What is coding and why does it matter?

When terms like ‘big data’ are thrown around they almost always refer to quantitative data: data that can be easily expressed as numbers or categories. Statistical and machine learning techniques “love” numbers. Text on the other hand is hard, but it is important! Qualitative researchers believe that numbers won’t get you far. They believe that by interviewing people and asking them to answer open-ended questions you can learn more than by simply looking at hard data.

Let’s take for example NPS surveys. The NPS score, calculated from numeric answers to ‘How likely on a scale from 0 to 9 are you to recommend us to friend or family?’ will give you a single measure of company’s performance. But it’s the open-ended answers to the question ‘Why did you give us that score?’ that will teach you how to improve that measure in the future.

A lot of text is produced during qualitative research, and in order to draw conclusions, a technique called coding is used. Survey questions where respondents can write whatever they like are also called open-ended questions. Each of the responses is known as a verbatim.‘Coding’ or ‘tagging’ each response with one or more codes helps capture what the response is about, and in turn summarise the results of the entire survey effectively.

If we compare coding to NLP methods for analysing text, in some cases coding can be similar to text categorisation and in others to keyword extraction. Next, we explore what is involved in coding and the different methodologies that can be used. We often refer to how to perform the task manually, but if you are looking at using an automatic solution, this knowledge will help you understand what matters and how to choose an approach that’s effective.

What is a Coding Frame?

When creating codes they are put into a coding frame. This frame is important because it represents the organizational structure and influences how the coded results can be used. There are two types of frame: ‘flat’ and ‘hierarchical’:

  • Flat frame means that all codes are treated as being of the same level of specificity and importance. While this frame is easy to understand, organizing and navigating it is difficult if it gets large.
  • Hierarchical frames capture a taxonomy of how the codes relate to one another. They allow you to apply a different level of granularity during coding and analysis of the results.

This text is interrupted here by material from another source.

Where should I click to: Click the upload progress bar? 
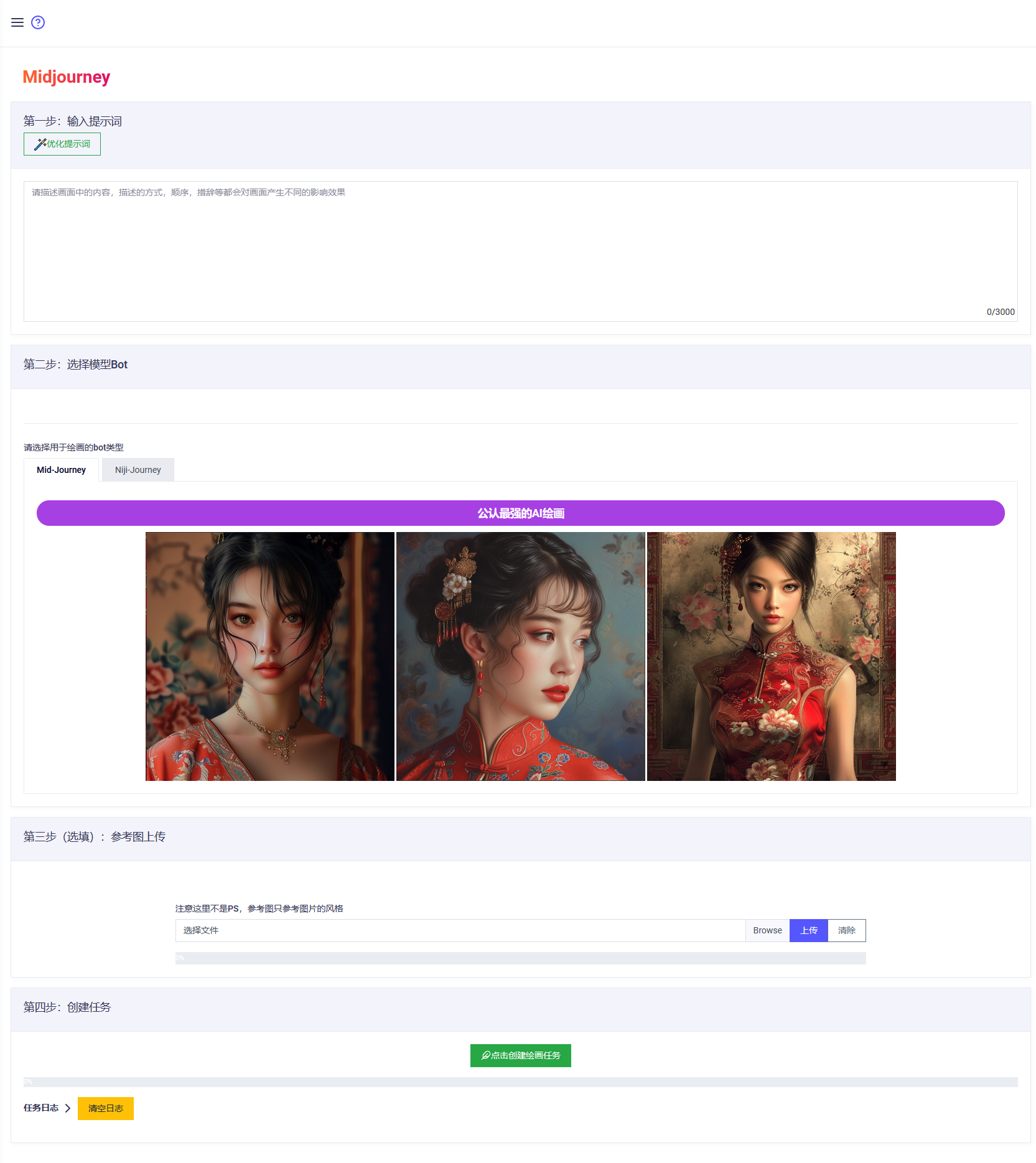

One interesting application of a hierarchical frame is to support sentiment differences. If the top level code describes what the response is about, a mid level code can describe if it is positive or negative and a third level the attribute or specific theme. An example of this type of coding frame is shown below.


Using Sentiment in a Hierarchical coding frame

Advantages and disadvantages of code frames

Advantages and disadvantages of code frames

Coverage and Flexibility of a Coding Frame

One very important thing to consider is the size and the coverage of the coding frame. When coding it is important that responses containing the same themes, even if they are expressed differently, are grouped under the same code. For example, a code ‘cleanliness’ could cover responses mentioning words like ‘clean’, ‘tidy’, ‘dirty’, ‘dusty’ and phrases like ‘looked like a dump’, ‘could eat of the floor’. This requires the coder to have a good understanding of each code and its coverage. Having few codes and a fixed frame makes the decision easier. Having many codes, particularly in a flat frame, makes it harder as there can be ambiguity and sometimes it isn’t clear what exactly a response mean. Manual coding also requires the coder to remember or be able to find all the relevant codes which is harder with a large coding frame.

Finally, coding frames should be flexible. Coding a survey is a costly task, especially if done manually, and so the results should be useable in different contexts. Imagine this: You are trying to answer the question ‘what do people think about customer service’ and create codes capturing key answers. Then you find that the same survey responses also have many comments about your company’s products.   In order to answer ‘what do people say about our products’, you may find yourself having to code from scratch! Creating a coding frame that is flexible and has good coverage (see the Inductive Style below) is a good way to get value in the future.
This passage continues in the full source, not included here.